All Products
Search
Document Center

Realtime Compute for Apache Flink:Manage workflows

Last Updated:Jan 16, 2026

A workflow is a visual directed acyclic graph (DAG) that you can create by dragging and connecting task nodes. To run tasks at a specific time, you must also define the scheduling nodes and policies for the workflow. This topic describes how to create and run a workflow.

Limits

  • You can create a workflow to schedule only deployed batch jobs.

  • The task orchestration feature is in public preview. A Service-Level Agreement (SLA) is not guaranteed during the public preview. For more information, see Realtime Compute for Apache Flink Service Level Agreement (SLA). If you have questions about this feature, you can submit a ticket.

  • The task orchestration feature is supported only in the China (Shanghai), China (Hangzhou), China (Beijing), China (Shenzhen), China (Zhangjiakou), and Singapore regions.

Create a workflow

  1. Log on to the Realtime Compute for Apache Flink console.

  2. In the Actions column of the target workspace, click Console.

  3. In the navigation pane on the left, choose Operation Center > Task Orchestration.

  4. Click Create Workflow and enter the required information.

    Parameter

    Description

    Workflow name

    The workflow name must be unique within the current project.

    Variable configuration

    Supports data computation based on preset values.

    • Variable name: A custom variable name, such as ${date}.

    • Variable value: A static date, time format, or expression.

    The following system time variables are supported:

    • Variable name system.biz.date and value ${system.biz.date}: The day before the scheduled time of a daily scheduling instance. The format is yyyyMMdd.

    • Variable name system.biz.curdate and value ${system.biz.curdate}: The scheduled date of a daily scheduling instance. The format is yyyyMMdd.

    • Variable name system.datetime and value ${system.datetime}: The scheduled time of a daily scheduling instance. The format is yyyyMMddHHmmss.

    Note
    • This configuration is not required if you create a workflow for a materialized table.

    • The parameters apply to all jobs associated with the nodes. Workflow-level configurations have a higher priority than job-level configurations.

    Scheduling type

    Two scheduling types are supported:

    • Manual Trigger: Manually run the workflow by clicking Run. This is suitable for temporary tests or immediate processing.

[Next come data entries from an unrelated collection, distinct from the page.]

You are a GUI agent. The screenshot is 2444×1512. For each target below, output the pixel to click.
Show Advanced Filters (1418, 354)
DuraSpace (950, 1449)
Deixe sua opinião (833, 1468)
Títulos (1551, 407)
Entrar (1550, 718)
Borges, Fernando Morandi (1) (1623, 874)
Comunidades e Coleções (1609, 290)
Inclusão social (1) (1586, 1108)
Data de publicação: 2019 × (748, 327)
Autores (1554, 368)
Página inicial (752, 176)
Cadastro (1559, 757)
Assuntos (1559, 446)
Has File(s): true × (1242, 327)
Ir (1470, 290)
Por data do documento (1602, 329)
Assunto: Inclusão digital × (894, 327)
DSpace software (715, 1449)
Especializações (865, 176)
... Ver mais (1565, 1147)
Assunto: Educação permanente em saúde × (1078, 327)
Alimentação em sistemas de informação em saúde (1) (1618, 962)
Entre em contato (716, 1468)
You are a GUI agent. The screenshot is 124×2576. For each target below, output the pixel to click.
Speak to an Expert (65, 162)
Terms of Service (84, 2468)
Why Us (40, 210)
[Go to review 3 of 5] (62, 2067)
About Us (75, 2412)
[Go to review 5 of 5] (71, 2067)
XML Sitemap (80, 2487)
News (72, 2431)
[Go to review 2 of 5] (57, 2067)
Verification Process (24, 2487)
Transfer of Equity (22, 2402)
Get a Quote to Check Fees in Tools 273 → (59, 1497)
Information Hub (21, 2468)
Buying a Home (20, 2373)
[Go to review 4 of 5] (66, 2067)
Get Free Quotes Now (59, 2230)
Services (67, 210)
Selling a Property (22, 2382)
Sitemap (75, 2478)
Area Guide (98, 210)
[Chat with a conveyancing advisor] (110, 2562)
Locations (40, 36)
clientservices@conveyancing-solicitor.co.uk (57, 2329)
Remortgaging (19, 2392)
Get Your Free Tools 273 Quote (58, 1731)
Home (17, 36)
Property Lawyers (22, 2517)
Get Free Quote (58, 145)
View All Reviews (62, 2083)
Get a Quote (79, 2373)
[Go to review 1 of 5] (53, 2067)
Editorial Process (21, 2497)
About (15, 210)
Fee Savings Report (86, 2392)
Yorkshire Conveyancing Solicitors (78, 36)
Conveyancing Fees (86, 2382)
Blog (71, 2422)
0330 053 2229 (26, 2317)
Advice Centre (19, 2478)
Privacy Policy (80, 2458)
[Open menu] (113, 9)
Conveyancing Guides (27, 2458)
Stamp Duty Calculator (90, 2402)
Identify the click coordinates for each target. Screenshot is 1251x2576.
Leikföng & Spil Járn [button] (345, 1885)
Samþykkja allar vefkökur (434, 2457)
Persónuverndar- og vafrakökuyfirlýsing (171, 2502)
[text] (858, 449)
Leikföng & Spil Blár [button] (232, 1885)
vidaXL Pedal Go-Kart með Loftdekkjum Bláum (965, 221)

    • Recurring Schedule: The workflow is triggered based on scheduler rules. You can run it at regular intervals, such as by the minute, hour, or day.

    Important

    You must select Recurring Schedule for workflows that create materialized table nodes.

    Scheduling cycle

    This parameter is required only for the Recurring Schedule type. You can use cron expressions to set complex rules. Examples:

    • 0 0 */4 ? * *: Runs every 4 hours.

    • 0 0 2 ? * *: Runs at 02:00 every day.

    • 0 0 5,17 ? * MON-FRI: Runs at 05:00 and 17:00 from Monday to Friday.

    For more information about how to write cron expressions, see Rules for writing cron expressions.

    Scheduling start time

    The time when the schedule takes effect. This parameter is required only for the Recurring Schedule type.

    Important
    • After you create a recurring workflow, you must enable its Scheduling State to run it at the effective time.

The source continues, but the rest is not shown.